*** Record excerpts ***

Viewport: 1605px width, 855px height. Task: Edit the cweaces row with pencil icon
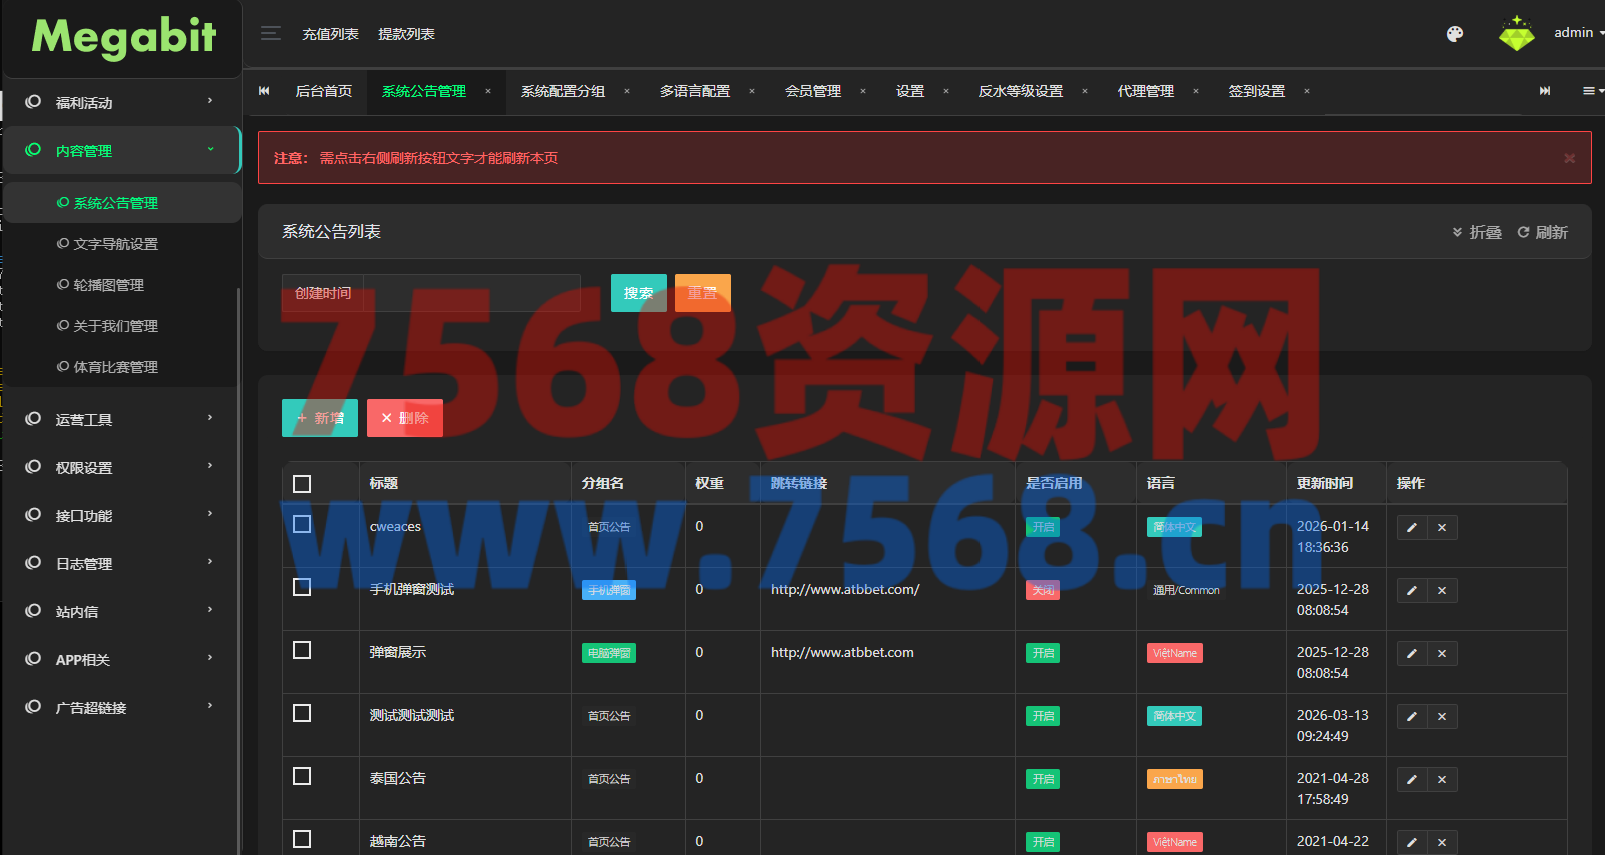coord(1412,528)
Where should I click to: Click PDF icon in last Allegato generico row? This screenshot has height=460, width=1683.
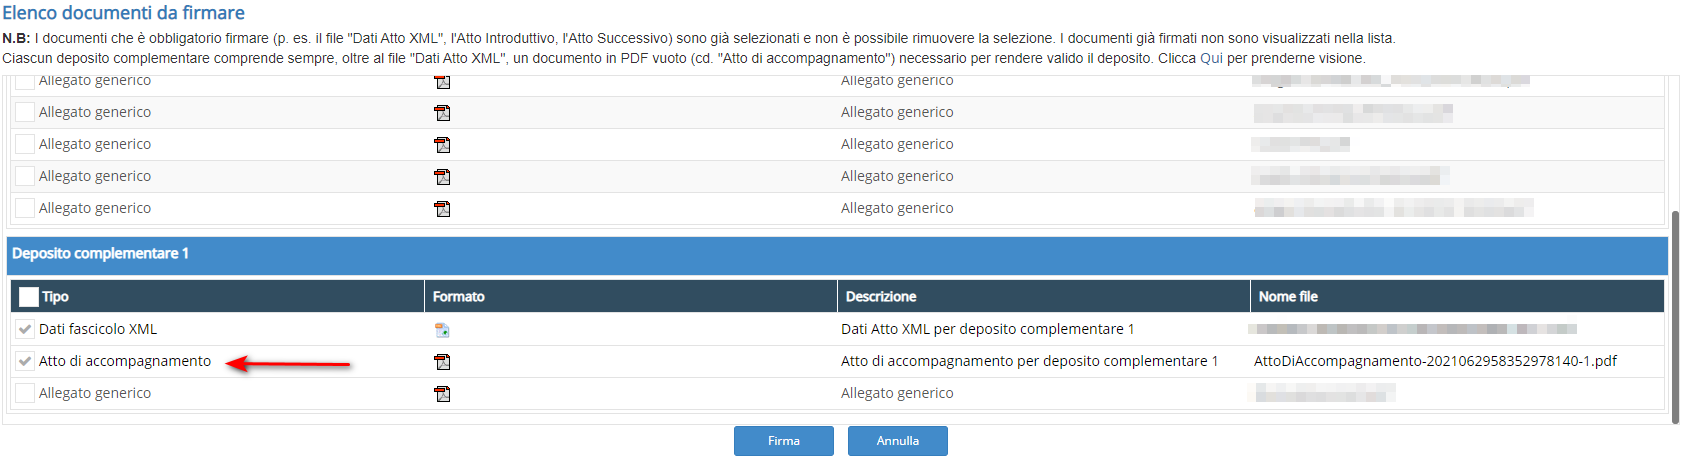442,394
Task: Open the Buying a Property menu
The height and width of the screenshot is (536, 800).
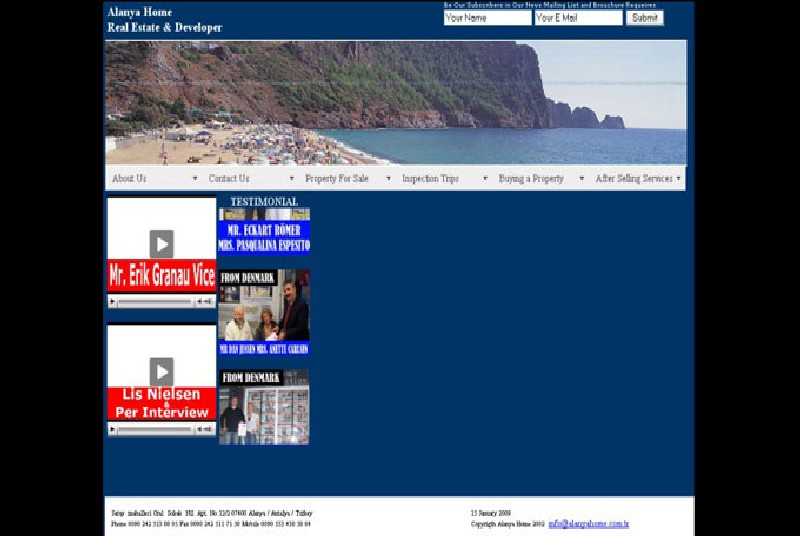Action: click(531, 179)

*** End of Record excerpts ***

What this task involves: Please reproduce the material above word for word, without its images.

Written response:
Viewport: 1605px width, 855px height. Task: Edit the cweaces row with pencil icon
coord(1412,528)
Where should I click to: Click PDF icon in last Allegato generico row? This screenshot has height=460, width=1683.
442,394
Task: Open the Buying a Property menu
The height and width of the screenshot is (536, 800).
Action: click(531, 179)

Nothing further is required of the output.